[RECORDS PROVIDED Boundary: Start]

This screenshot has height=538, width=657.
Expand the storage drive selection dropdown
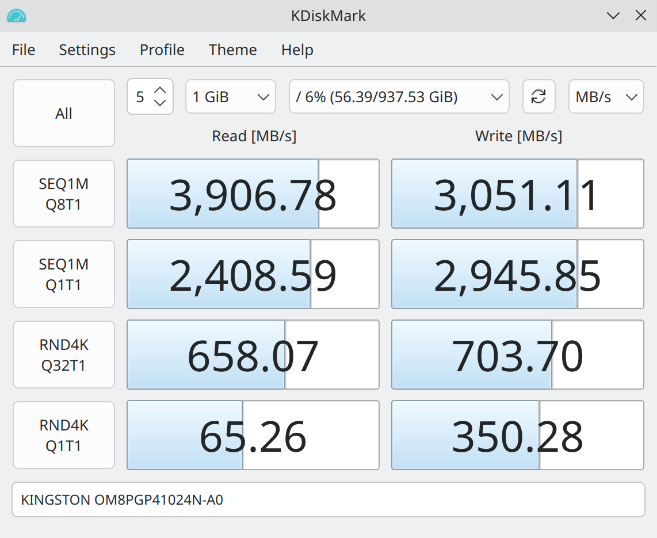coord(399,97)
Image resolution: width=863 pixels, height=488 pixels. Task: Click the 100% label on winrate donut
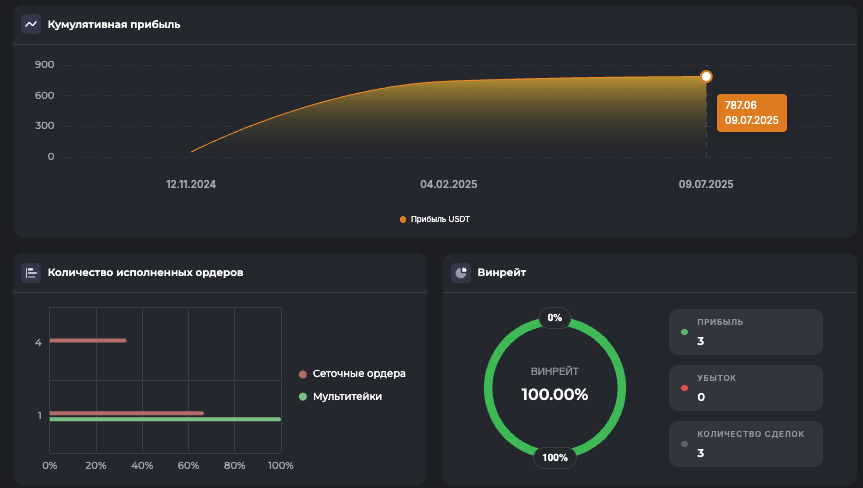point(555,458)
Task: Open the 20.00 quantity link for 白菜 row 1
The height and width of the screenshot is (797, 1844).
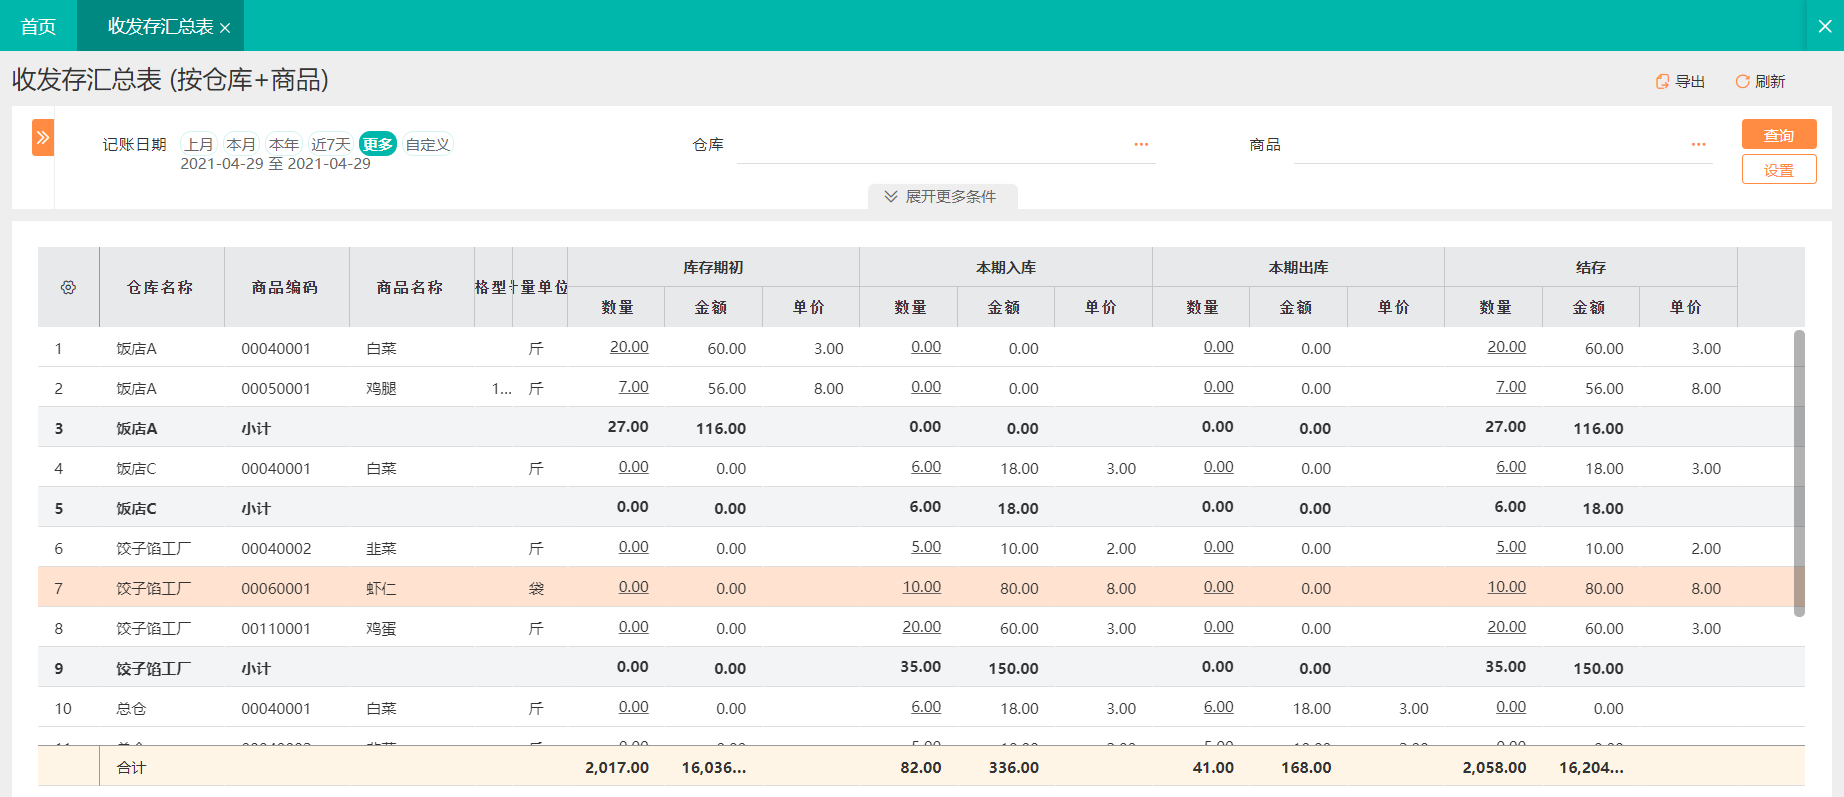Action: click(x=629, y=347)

[RECORDS PROVIDED Boundary: End]
[RECORDS PROVIDED Boundary: Start]

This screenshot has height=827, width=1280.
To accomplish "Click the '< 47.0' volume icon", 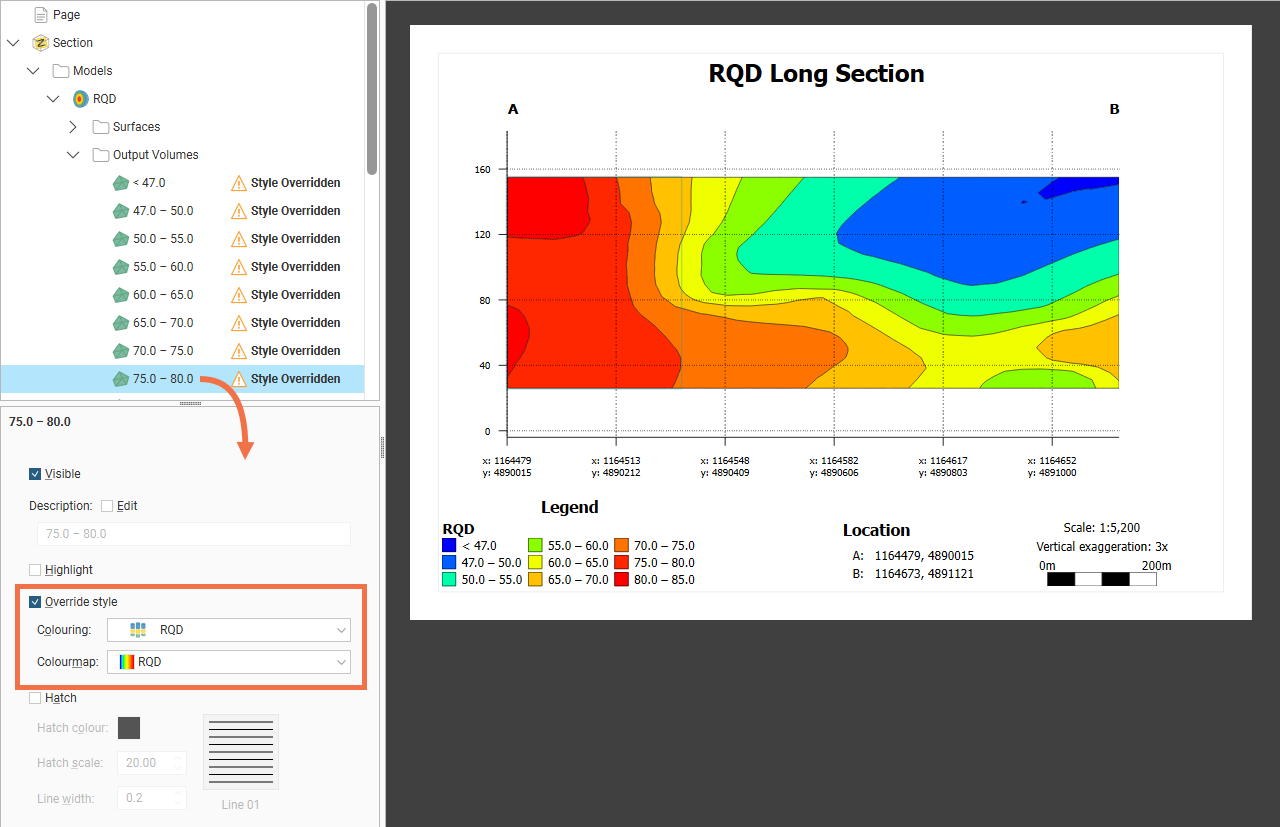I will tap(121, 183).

[RECORDS PROVIDED Boundary: End]

From the entries above, select each line containing the string "This".

This screenshot has height=538, width=657.
This screenshot has height=827, width=1280.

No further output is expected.